Read that last sentence again and reflect.

Peter Shaw


Sweden has s lower death rate than many countries that have locked down, and is almost through to the other side.

With maybe 50% being asymptomatic track and trace is not as effective as you think. So realistically you are saying sporadic outbreaks and restrictions until we get a vaccines (so maybe forever).

Paul claimed Sweden would do the same or worse economically. Despite logic (and me) saying this was unlikely.

Peter Shaw


The first article you posted made no adjustment for the general upward trend in life expectancies and as such was bogus. I have not read the others but your track record is poor

The article I posted showed that Sweden is forecast to better than all countries that have locked down. Also so far it HAS done better.

You still have not answered my question regarding exit strategy for countries that have squashed the virus. As I said they either keep a low level lockdown, which may have to get stricter as people stop self isolating, or we get a vaccine, or they revert to a modified Swedish model. Maybe you have a fourth alternative, but so far the silence is deafening.


@Paul156 & Peter Shaw

Thank you for the interesting discussion. I can see from the evidence that there is no link between economic depressions and excess mortality. This is a change from my previous belief that there clearly was one (I thought it was "common sense" but failed to interrogate my own reasoning or proffer evidence).



Not sure Paul did claim that..

Question is which countries you should be comparing Sweden against. I think first place to start is other scandia and they've been very bad compared to them. Their own people that are responsible for their approach have pretty much admitted it was wrong...

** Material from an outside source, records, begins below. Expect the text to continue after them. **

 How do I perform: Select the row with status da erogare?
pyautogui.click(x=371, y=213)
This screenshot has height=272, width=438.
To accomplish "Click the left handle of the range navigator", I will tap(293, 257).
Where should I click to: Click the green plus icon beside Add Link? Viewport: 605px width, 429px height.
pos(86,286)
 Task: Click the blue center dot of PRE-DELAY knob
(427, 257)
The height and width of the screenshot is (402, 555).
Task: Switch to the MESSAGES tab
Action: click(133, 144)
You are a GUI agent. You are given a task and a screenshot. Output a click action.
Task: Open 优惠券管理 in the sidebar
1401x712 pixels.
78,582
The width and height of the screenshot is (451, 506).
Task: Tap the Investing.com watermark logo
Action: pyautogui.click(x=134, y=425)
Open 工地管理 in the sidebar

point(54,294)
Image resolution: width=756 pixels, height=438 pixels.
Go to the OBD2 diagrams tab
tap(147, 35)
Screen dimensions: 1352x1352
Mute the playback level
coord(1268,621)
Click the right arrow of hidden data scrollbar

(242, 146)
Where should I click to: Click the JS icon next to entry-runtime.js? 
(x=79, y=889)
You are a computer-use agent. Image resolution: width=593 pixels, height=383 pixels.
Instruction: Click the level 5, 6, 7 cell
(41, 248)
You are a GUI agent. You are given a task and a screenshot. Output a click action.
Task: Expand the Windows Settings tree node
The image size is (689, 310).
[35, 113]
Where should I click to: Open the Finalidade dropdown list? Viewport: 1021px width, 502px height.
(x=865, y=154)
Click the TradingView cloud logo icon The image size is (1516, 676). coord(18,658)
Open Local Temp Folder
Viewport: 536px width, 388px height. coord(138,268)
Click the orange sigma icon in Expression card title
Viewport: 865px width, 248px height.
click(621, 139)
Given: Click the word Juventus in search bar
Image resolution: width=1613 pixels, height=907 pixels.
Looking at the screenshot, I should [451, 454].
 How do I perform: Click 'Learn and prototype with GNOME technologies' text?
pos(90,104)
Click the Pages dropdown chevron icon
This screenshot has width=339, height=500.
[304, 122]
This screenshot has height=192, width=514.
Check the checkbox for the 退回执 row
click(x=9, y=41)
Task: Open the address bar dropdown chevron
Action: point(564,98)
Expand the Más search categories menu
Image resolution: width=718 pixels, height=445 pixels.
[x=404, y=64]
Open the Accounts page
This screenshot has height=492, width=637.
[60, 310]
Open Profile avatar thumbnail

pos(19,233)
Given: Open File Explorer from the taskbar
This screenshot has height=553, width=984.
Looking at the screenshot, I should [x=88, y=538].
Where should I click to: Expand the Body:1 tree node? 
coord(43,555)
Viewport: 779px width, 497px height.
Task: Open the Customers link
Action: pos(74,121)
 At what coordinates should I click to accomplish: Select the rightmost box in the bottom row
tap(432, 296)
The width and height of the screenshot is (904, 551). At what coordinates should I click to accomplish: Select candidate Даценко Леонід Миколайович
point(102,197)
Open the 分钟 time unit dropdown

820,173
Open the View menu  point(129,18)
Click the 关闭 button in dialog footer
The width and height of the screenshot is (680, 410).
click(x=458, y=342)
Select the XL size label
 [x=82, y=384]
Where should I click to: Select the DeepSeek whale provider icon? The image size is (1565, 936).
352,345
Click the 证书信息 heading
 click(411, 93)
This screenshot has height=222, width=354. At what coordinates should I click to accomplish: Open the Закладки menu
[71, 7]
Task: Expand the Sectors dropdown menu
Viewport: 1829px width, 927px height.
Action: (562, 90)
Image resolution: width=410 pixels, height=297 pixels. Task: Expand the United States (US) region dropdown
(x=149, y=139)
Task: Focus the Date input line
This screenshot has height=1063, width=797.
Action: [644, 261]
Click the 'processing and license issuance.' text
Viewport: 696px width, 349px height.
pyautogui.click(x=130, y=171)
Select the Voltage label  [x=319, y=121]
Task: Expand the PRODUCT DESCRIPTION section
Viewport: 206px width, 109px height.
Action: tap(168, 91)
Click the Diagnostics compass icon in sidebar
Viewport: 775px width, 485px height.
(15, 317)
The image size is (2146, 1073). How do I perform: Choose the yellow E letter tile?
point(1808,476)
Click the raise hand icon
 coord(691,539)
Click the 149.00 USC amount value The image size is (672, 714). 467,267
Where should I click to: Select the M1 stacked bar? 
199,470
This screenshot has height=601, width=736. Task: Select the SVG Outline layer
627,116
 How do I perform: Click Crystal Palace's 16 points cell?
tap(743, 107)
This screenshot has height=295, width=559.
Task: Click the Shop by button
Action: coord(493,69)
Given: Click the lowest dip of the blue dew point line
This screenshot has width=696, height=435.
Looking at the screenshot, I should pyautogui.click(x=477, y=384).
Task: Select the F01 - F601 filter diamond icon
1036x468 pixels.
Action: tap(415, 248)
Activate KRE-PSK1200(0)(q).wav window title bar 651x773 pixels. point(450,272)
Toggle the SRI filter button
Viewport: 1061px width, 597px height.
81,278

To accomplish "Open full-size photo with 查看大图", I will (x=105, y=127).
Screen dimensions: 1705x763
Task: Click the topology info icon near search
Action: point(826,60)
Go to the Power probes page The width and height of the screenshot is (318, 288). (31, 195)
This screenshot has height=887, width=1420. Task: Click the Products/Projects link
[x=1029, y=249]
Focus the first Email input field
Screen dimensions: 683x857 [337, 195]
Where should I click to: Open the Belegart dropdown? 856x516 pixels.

A bit rich for you to be complaining about Paul not answering your question. You've hardly been a paragon of open and honest debate.

It's a silly point anyway. It's patently obvious that lock is being and will be relaxed in stages, and that implies getting towards and then beyond Swedens current measures.

But do keep shouting "no exit strategy" like it means something

This means nothing in terms of the what lockdown measures were appropriate before hand.